Sun Studio 12: Performance Analyzer

Collecting Data Using the `collect` Command

To run the Collector from the command line using the collect command, type the following.

% collect collect-options program program-arguments

Here, collect-options are the collect command options, program is the name of the program you want to collect data on, and program-arguments are the program's arguments.

If no collect-options are given, the default is to turn on clock-based profiling with a profiling interval of approximately 10 milliseconds.
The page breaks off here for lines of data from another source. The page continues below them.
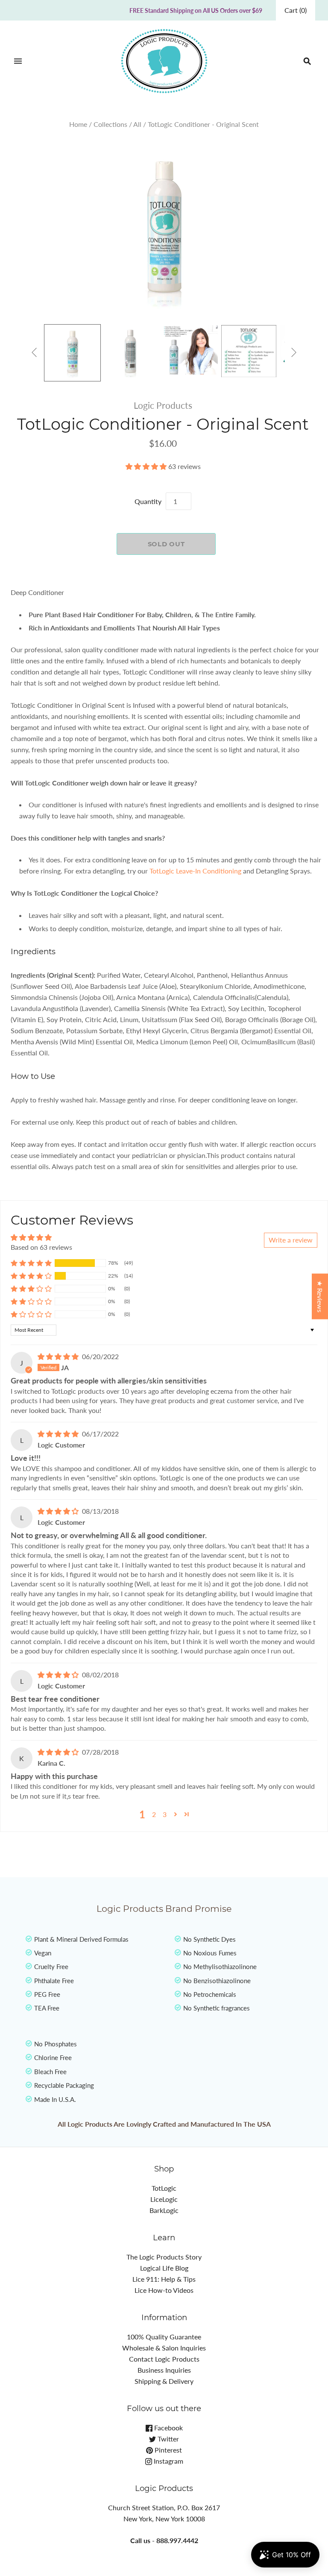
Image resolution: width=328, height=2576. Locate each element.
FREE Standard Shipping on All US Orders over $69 (195, 10)
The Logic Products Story (164, 2257)
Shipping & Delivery (164, 2381)
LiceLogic (164, 2199)
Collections (110, 124)
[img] (59, 1356)
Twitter (167, 2439)
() (295, 10)
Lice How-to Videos (164, 2290)
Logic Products (163, 405)
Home (78, 124)
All (137, 124)
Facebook (167, 2428)
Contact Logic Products (164, 2359)
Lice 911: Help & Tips (164, 2279)
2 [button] (154, 1814)
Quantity (148, 501)
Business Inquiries (164, 2370)
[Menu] (18, 61)
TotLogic (164, 2188)
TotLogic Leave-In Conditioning (195, 871)
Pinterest (167, 2450)
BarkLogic (164, 2210)
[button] (147, 466)
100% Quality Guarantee (164, 2337)
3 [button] (165, 1814)
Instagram (167, 2461)
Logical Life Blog (164, 2268)
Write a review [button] (291, 1240)
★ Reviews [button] (320, 1296)
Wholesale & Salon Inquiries (164, 2348)
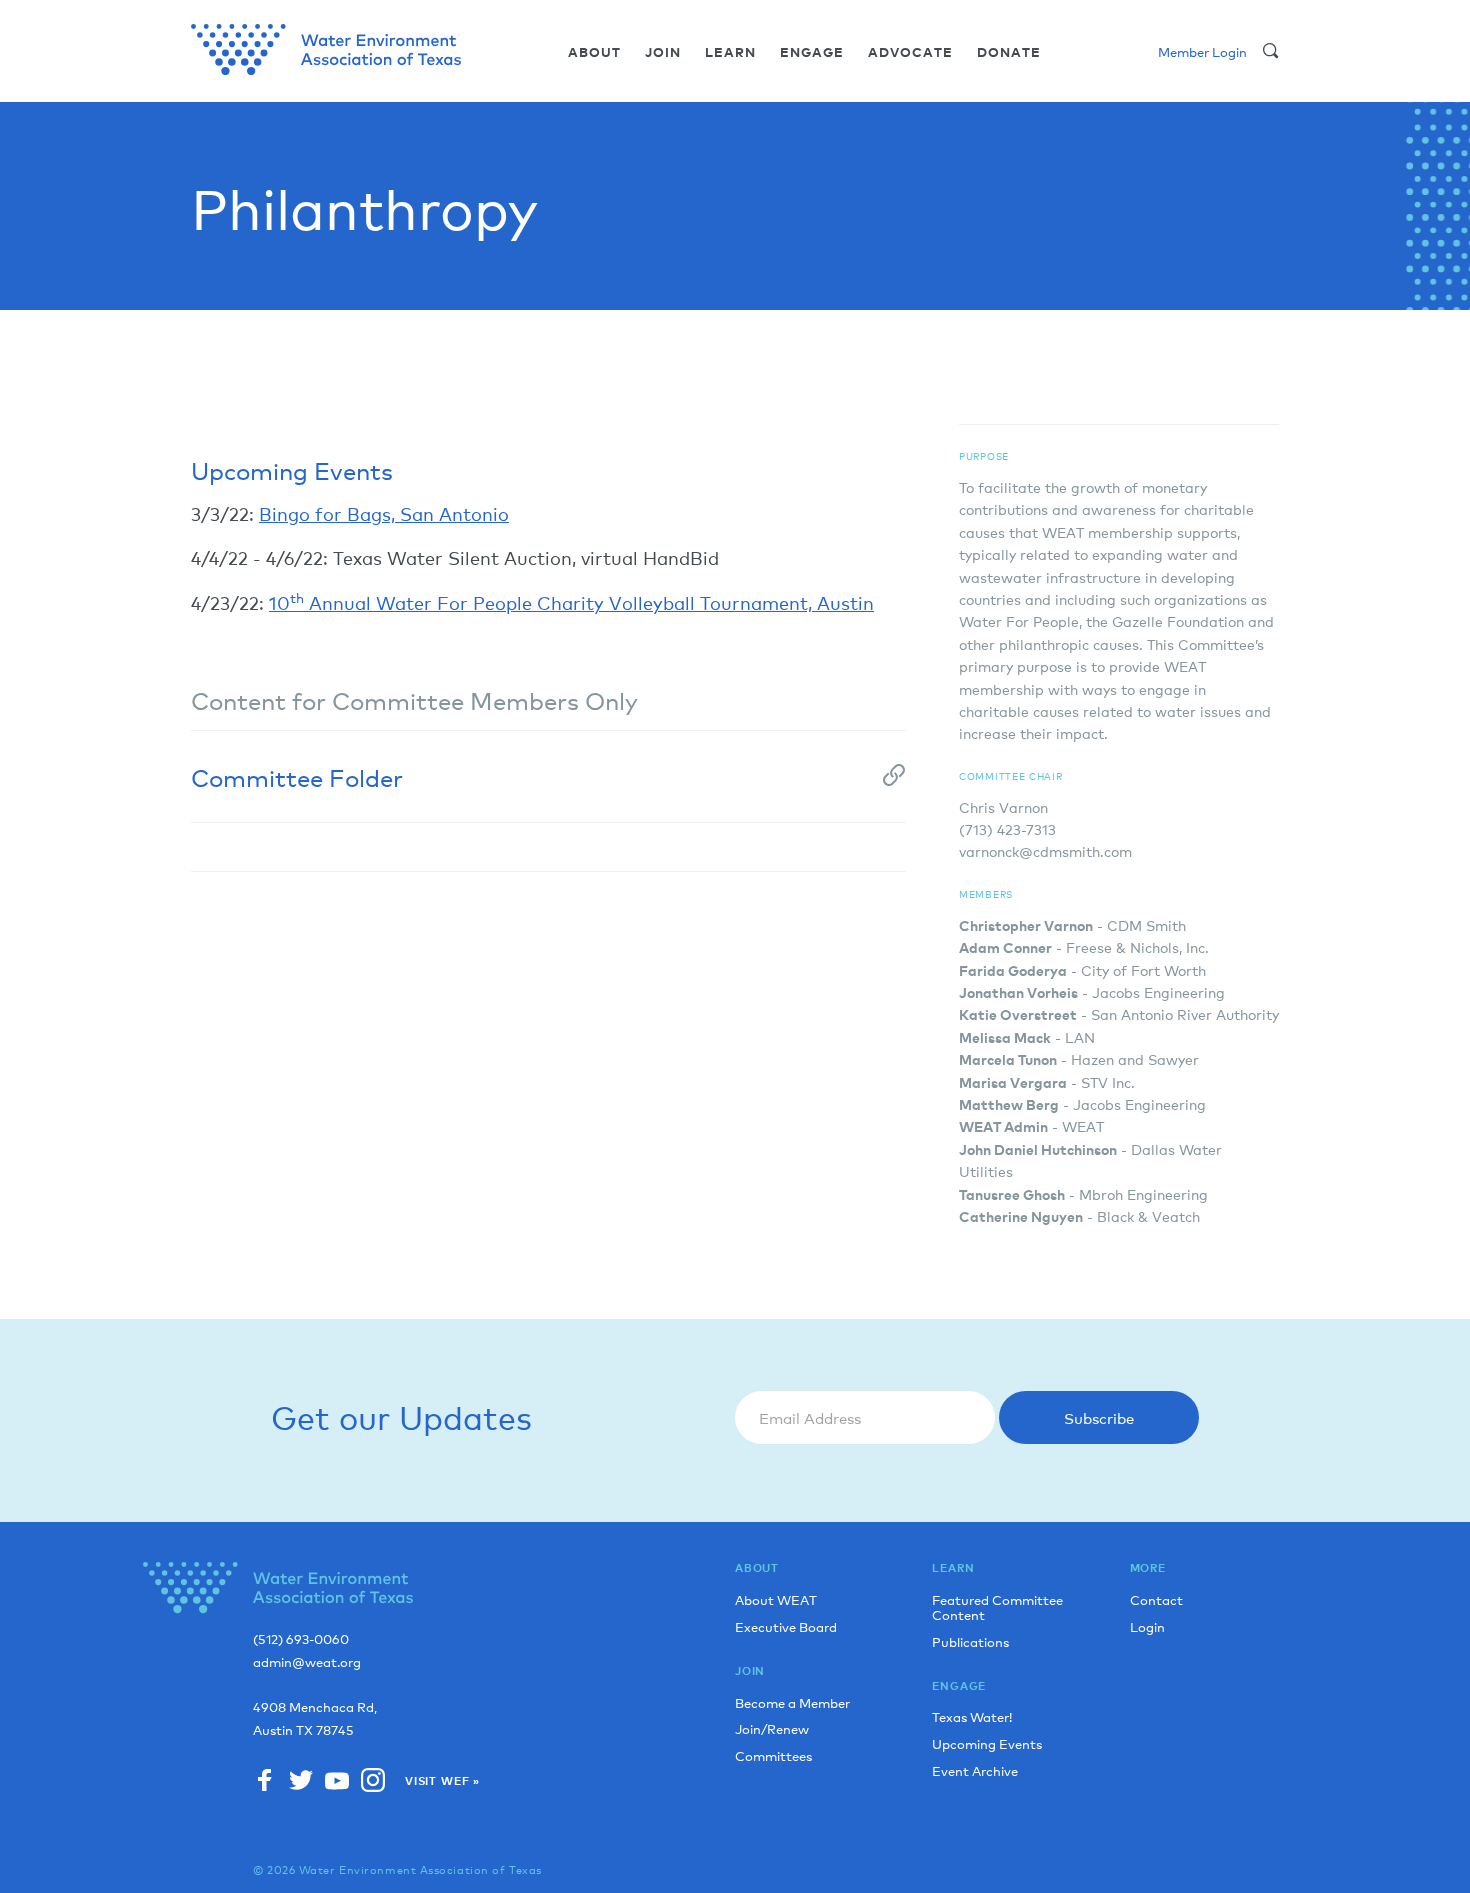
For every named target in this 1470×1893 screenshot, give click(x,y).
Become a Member (792, 1702)
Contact (1156, 1599)
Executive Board (786, 1626)
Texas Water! (972, 1716)
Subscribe (1099, 1417)
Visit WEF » (442, 1781)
To obtain a list of options and a list of the names of any hardware counters that are available for profiling, type the collect command with no arguments.

% collect

For a description of the list of hardware counters, see Hardware Counter Overflow Profiling Data. See also Limitations on Hardware Counter Overflow Profiling.

Data Collection Options

These options control the types of data that are collected. See What Data the Collector Collects for a description of the data types.

If you do not specify data collection options, the default is -p on, which enables clock-based profiling with the default profiling interval of approximately 10 milliseconds. The default is turned off by the -h option but not by any of the other data collection options.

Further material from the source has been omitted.